About the automatic generation of module test cases
Authors: Dr. Stephan Grünfelder, Bernhard Peischl
Contribution – Embedded Software Engineering Congress 2015
For several years now, tools for the automatic generation of unit test cases have been available. These tools generate unit tests quickly, without any prior knowledge of the correct functionality of the software under test. The "tests" are created solely based on the existing source code. This testing tool aims to achieve high structural test coverage. A completely different approach is the test-first strategy: Unit tests are created exclusively based on the (design) specification, even before the code exists. Structural test coverage is not crucial for this approach; high functional test coverage is the primary objective. This article explores the advantages and disadvantages of these two strategies and how to effectively combine these seemingly incompatible approaches.
Test-Driven Development (TDD), also known as the test-first strategy, is a methodology from the agile software development portfolio. It's not a testing method but a development methodology where the developer begins writing the unit test for their own code before starting to code. Step by step, in small iterations, the test is implemented or extended, followed by the code to be tested. Once the test no longer reports any errors, a new iteration begins.

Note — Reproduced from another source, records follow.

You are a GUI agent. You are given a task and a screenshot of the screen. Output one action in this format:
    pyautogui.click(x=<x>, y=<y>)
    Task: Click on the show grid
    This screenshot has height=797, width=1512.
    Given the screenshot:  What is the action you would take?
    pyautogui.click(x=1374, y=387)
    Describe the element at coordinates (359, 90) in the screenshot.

This development method forces the developer of a software module to design the module in such a way that its interfaces are easily testable. Furthermore, it compels them to derive their test cases solely from the module's design (specification). They are not tempted to simply execute the code in unit tests, focusing only on the source code under test without thoroughly examining its purpose. On the contrary, the test definitively verifies the code's correct behavior, even though the code under test is not yet available.

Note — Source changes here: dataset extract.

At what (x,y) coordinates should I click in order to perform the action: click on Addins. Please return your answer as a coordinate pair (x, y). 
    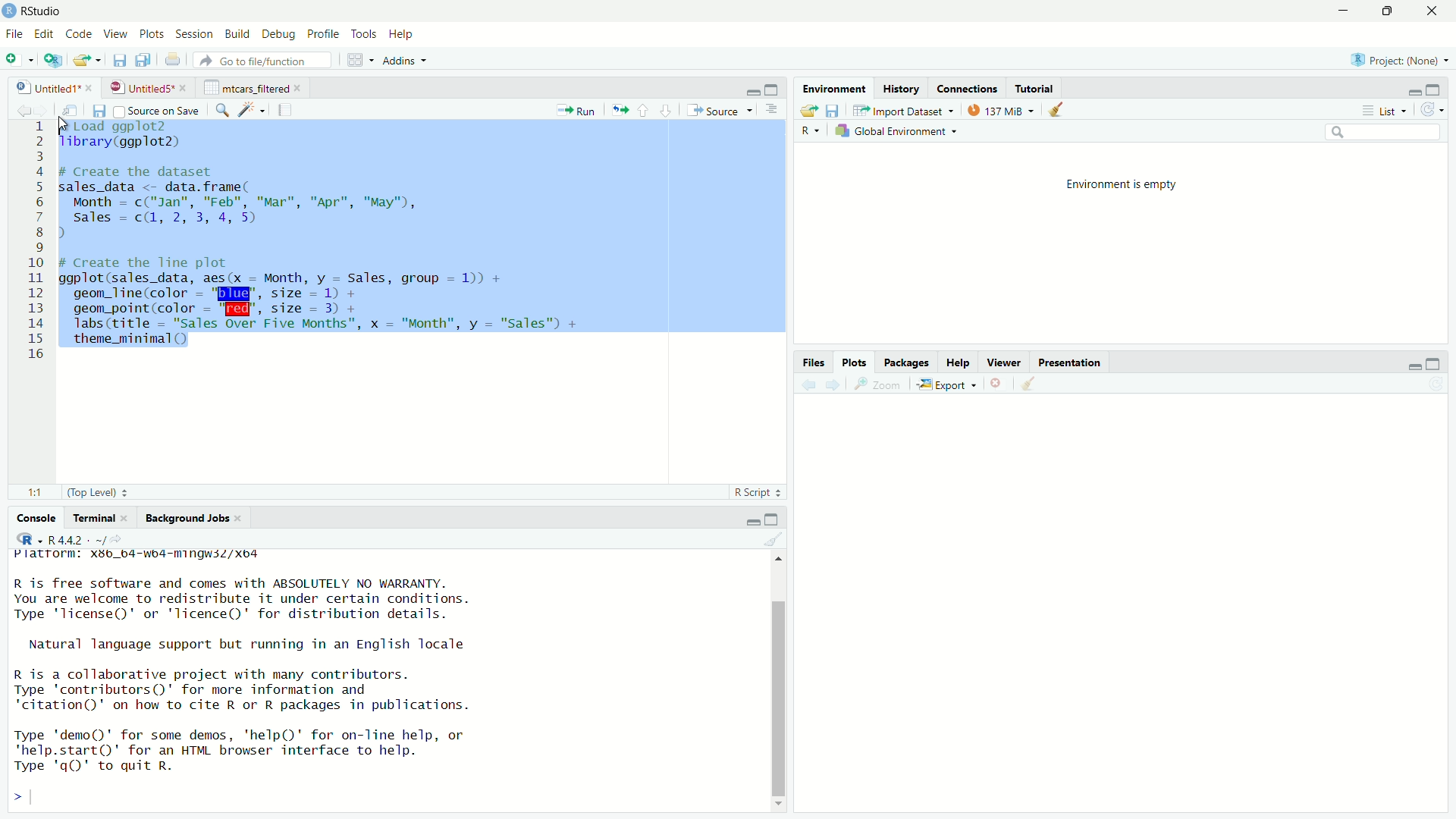
    Looking at the image, I should click on (398, 61).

TDD vs. traditional unit testing
Unlike traditional unit testing, which is testing after programming, TDD doesn't have a defined "test end criterion." Agile literature recommends stopping test case writing "when you run out of things to say." In classic unit testing, achieving a certain level of structural test coverage is usually a prerequisite for completion. Often, for embedded systems, achieving 100% Decision Coverage—that is, traversing all branches of the code under test—is required. However, as with TDD, the tester should test the unit against its intended purpose (its design specification). additionally This includes measuring test coverage [1]. However, if the source code already exists, there is undoubtedly a temptation to simply base the test cases on the source code and be content with merely executing the code instead of testing it (against the design specification). But for creating "test cases" that simply execute the code, there are now modern unit testing tools that can do this automatically in a few seconds: generating test cases based on the code.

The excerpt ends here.